President Donald Trump signing Executive Orders
President Donald Trump signing Executive Orders

SAN FRANCISCO (Diya TV) — A federal appeals court has maintained the suspension of President Trump’s controversial immigration order, meaning previously banned refugees and citizens from the seven Muslim-majority nations named in the executive order can continue entering the U.S.

A panel with the U.S. Court of Appeals for the 9th Circuit upheld the ruling of U.S. District Judge James Robart, who had previously ruled that Trump’s temporary travel ban should be halted. The Department of Homeland Security shortly after suspended all enforcement of the directive.

The Justice Department, which represents the Trump administration, could now appeal to the Supreme Court — a body that has historically sided with the executive on matters of immigration and national security. However, the Supreme Court remains one justice short, and many analysts see the final vote split, 4-4. A tie would keep in place whatever the appeals court decides.

A Justice Department lawyer, representing the Trump administration, and Washington state’s solicitor general, representing the opposition, made their final arguments before the appeals court Tuesday at a contentious hearing. Both sides were cornered with skeptical questioning, the panel seemed most interested in what evidence Trump relied upon in implementing his order.

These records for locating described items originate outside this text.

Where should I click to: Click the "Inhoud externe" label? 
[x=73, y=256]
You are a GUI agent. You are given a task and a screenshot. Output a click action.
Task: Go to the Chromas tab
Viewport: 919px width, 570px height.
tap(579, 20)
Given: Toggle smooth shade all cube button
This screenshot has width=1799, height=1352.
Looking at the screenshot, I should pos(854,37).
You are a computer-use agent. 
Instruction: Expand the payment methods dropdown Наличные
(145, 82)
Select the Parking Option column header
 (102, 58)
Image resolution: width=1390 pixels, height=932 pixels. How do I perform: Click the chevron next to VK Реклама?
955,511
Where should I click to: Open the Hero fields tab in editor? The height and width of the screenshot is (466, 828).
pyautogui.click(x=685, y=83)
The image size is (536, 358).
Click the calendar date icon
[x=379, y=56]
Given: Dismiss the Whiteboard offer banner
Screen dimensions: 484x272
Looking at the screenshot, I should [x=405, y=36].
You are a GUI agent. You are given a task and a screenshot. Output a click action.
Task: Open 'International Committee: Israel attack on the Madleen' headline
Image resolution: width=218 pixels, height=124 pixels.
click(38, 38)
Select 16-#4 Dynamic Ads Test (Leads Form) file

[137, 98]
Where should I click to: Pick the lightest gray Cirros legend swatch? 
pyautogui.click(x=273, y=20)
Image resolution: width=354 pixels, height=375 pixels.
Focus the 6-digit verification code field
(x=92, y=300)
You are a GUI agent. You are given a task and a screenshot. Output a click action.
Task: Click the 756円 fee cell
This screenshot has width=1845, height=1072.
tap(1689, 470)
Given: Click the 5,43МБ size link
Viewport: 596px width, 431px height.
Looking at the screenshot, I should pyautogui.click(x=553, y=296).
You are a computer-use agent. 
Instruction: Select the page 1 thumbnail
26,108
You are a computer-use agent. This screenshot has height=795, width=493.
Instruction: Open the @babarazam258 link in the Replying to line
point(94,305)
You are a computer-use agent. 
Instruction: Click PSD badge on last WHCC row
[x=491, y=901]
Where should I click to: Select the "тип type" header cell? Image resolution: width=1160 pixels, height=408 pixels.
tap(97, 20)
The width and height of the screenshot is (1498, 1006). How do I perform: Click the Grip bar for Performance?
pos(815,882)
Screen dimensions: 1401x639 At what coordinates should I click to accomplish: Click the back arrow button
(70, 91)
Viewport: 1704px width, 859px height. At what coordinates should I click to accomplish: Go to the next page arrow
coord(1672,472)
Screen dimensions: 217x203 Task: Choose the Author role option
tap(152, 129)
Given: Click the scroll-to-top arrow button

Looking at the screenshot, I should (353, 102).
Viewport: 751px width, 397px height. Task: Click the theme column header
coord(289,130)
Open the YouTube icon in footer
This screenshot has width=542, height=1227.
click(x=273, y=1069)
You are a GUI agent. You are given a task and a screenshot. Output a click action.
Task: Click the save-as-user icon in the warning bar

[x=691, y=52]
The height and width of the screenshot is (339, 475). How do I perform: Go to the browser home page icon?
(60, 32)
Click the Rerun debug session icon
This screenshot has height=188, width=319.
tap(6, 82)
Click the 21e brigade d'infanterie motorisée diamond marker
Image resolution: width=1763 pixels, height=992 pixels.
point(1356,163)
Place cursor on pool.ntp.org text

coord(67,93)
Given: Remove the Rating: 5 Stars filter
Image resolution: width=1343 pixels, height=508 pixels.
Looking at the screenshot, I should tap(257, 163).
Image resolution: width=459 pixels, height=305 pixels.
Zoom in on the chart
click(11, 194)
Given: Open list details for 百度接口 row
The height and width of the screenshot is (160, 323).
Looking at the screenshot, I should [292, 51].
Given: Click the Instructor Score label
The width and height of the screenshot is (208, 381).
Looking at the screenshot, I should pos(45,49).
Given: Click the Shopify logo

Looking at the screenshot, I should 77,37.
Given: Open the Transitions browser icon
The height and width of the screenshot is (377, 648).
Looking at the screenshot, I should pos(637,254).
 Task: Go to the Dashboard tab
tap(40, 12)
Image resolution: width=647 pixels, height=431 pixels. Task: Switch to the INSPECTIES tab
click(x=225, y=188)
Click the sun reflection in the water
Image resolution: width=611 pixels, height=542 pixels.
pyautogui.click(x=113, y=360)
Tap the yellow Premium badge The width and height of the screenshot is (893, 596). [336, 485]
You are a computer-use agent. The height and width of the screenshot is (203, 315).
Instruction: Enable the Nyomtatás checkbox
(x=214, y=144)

The three-judge panel was also particularly curious about what limits the Justice Department saw on the president’s authority to set immigration policy.

Judge Michelle Taryn Friedland, who was appointed by President Barack Obama, asked a Justice Department lawyer if the government had “pointed to any evidence connecting these countries with terrorism.”

Judge Richard Clifton, a President George W. Bush appointee, cited the fact the government already has a process in place to screen people coming from those countries and asked, “Is there any reason for us to think that there’s a real risk or that circumstances have changed such that there’s a real risk?”

“The president determined that there was a real risk,” responded the August E. Flentje, the Justice Department lawyer.

Federal courts in New York, California and elsewhere already had blocked aspects of the ban from being implemented, although one federal judge in Massachusetts declared that he did not think that challengers had demonstrated that they had a high likelihood of success.

Information from the Washington Post contributed to this report.